Крепко держались за веселую киевскую жизнь и те, кому приходилось очень нелегко в гетманской столице. В переполненном городе открывалось множество новых ресторанов и кафе. В качестве лакеев в них служили, главным образом, бывшие офицеры. Тогда, в 1918 году, мысль вообще плохо мирилась с возможностью такого сочетания понятий -- "бывший офицер" и "лакей". Кроме того, многие из новых ресторанных слуг, чтобы показать публике, что они не "простые", нацепили на лакейские фраки значки военных училищ. Большей моральной безвкусицы, действительно, трудно себе представить. Насколько помню, это безобразие в конце концов было воспрещено властями,
Впрочем, некоторые шли в лакеи далеко не с легким сердцем.

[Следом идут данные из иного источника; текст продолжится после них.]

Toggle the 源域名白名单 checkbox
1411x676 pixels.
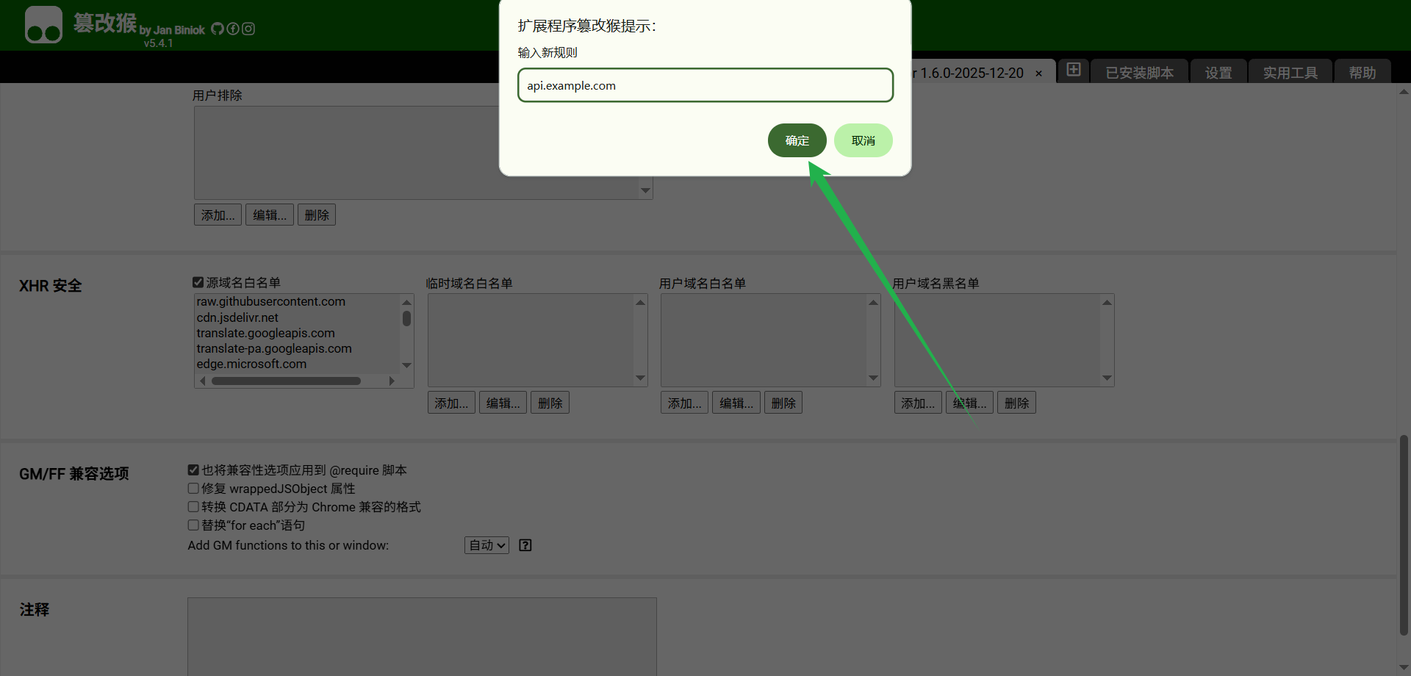click(x=198, y=282)
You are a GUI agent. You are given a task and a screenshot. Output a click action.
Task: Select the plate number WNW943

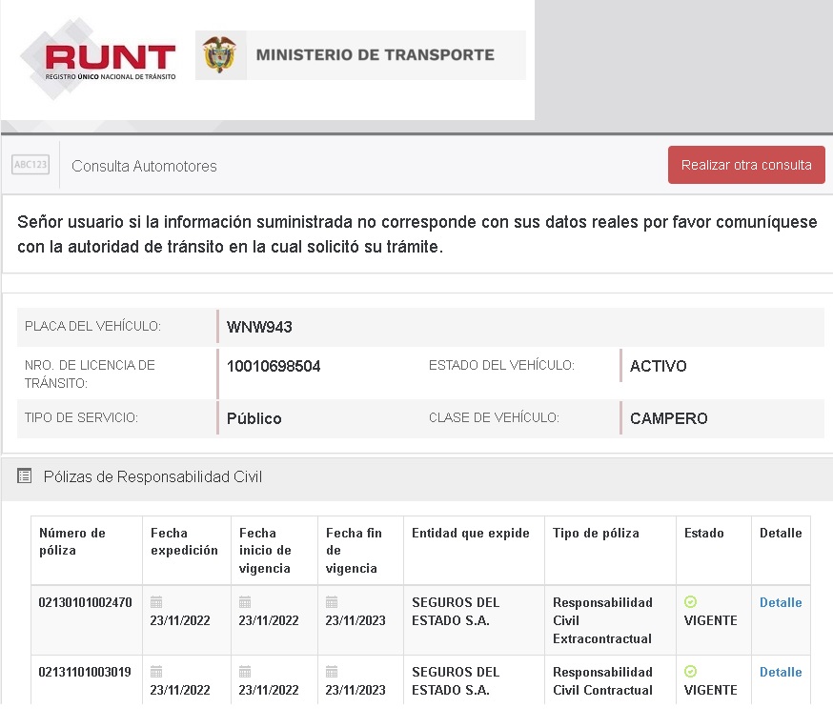[x=259, y=327]
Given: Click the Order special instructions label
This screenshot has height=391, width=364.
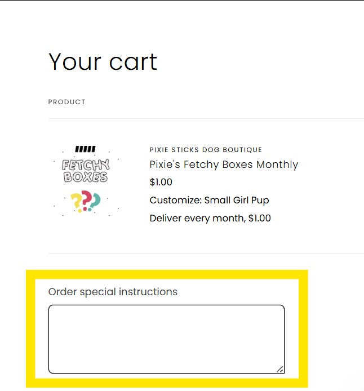Looking at the screenshot, I should pos(113,292).
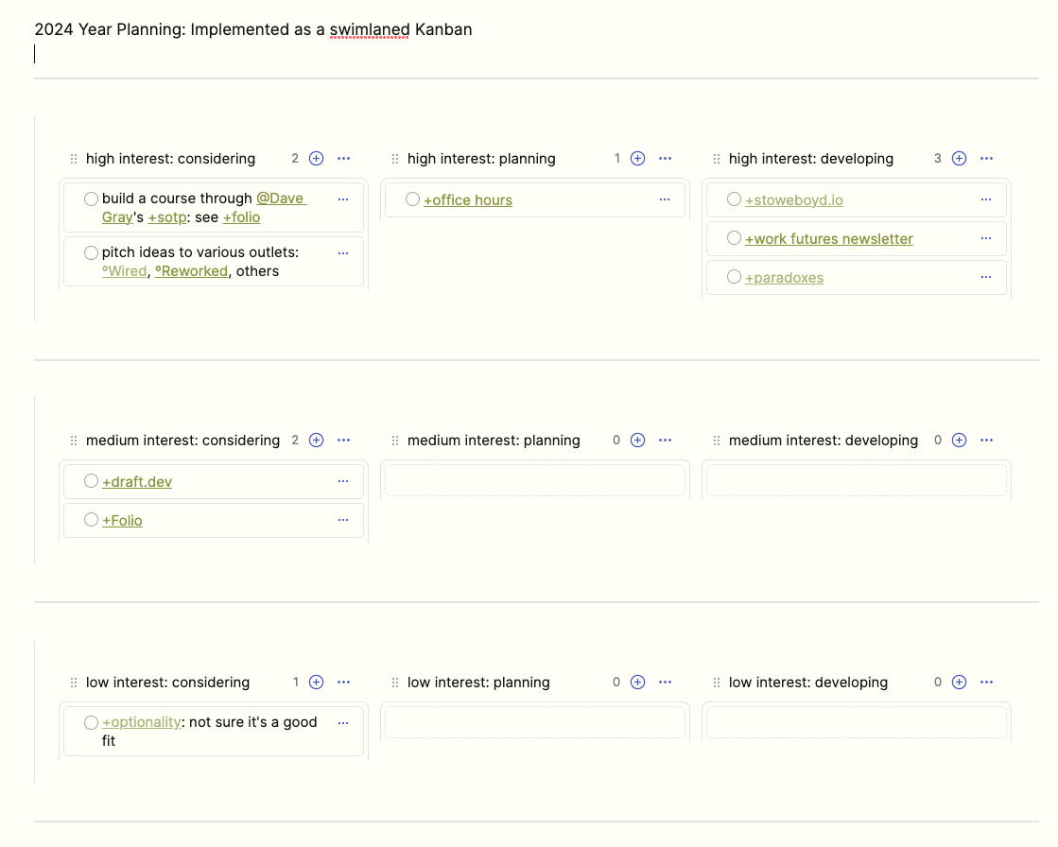Toggle the +paradoxes card checkbox
Viewport: 1058px width, 847px height.
(734, 277)
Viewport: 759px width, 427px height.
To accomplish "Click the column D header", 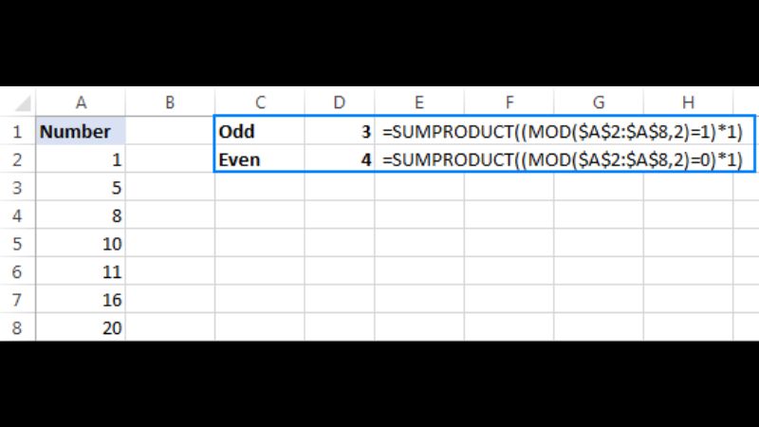I will coord(341,102).
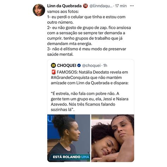167x167 pixels.
Task: Open Linn da Quebrada's profile avatar
Action: (39, 10)
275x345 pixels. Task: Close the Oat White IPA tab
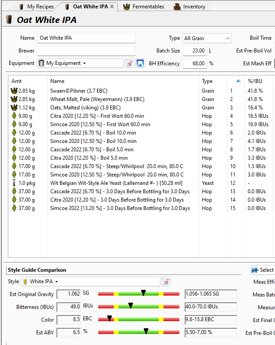coord(112,7)
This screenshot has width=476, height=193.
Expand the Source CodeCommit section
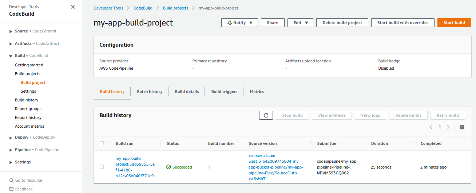click(11, 31)
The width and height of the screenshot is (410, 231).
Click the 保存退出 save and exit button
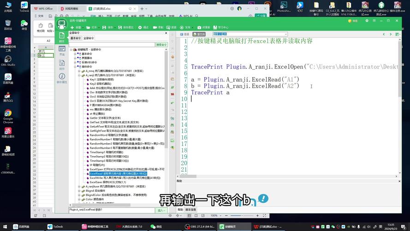pos(126,27)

"Как-то в одном из больших кафе на Крещатике я увидел своего товарища по старой батарее, разносившего мороженое. И он, и я почувствовали себя сначала очень неловко. Потом, освободившись, он подошел ко мне. Словно за что-то извиняясь, начал говорить о Добровольческой армии и в заключение, оглядываясь по сторонам и сделав таинственное лицо, протянул мне небольшую бумажку. Это было воззвание организаторов Южной армии. Таинственность, положим, была ни к чему..."
Незадолго перед моим приездом Киев был очень взволнован убийством фельдмаршала Эйхгорна (30 июля). Я еще застал расклеенные по городу белые извещения германского командования о суде и исполнении смертного приговора над убийцей Борисом Донским (казнен 10 августа). И в Киеве и в Лубнах решительно все, с кем приходилось встречаться, осуждали убийство и жалели старика-фельдмаршала. Некоторые украинские газеты писали о том, что будто бы сторонники "Единой-Неделимой", хотя молчат, но злорадствуют. Это совершенно не соответствовало действительности. В самых интимных разговорах с глазу на глаз очень разнообразные люди, в большинстве не украинцы, отзывались о террористическом акте эсеров с негодованием. Считали, что они льют воду на большевицкую мельницу.
Впоследствии интересные подробности о суде и казни Донского' мне передавал тот самый корнет Постников, который будто бы был переодет германским офицером в день разгона Центральной Рады. Германцы якобы подвергли убийцу фельдмаршала мучительным пыткам с целью заставить его выдать сообщников и рассказать, как был организован заговор. Донского резали ножами. Потом перевязали раны, перевели на больничный режим, очень хорошо кормили. Затем опять подвергли пыткам. Убийца скончался в тюрьме, а публично повешен был якобы труп.
Постникову обо всем этом рассказал граф Альвенслебен, руководивший и допросами и истязаниями. Я не могу, конечно, утверждать, что офицер, представившийся мне как корнет Постников, не выдумал этой истории. Должен, однако, сказать, что тогда, в начале 1920 года, его рассказ показался мне очень правдоподобным. Некоторые детали придумать было трудно. Отлично помню слова Постникова:
-- Все-таки, знаете, у них другая психология... Вы представляете себе Альвенслебена? Блестящий гвардейский офицер, культурный, воспитанный. Отлично говорит по-французски. Что вам еще о нем сказать?.. Всегда великолепно отполированные ногти. И вот этот джентльмен руководит пыткой...
Повторяю, я не могу поручиться за точность излагаемых здесь сведений. Ограничиваюсь тем, что точно передаю слышанное.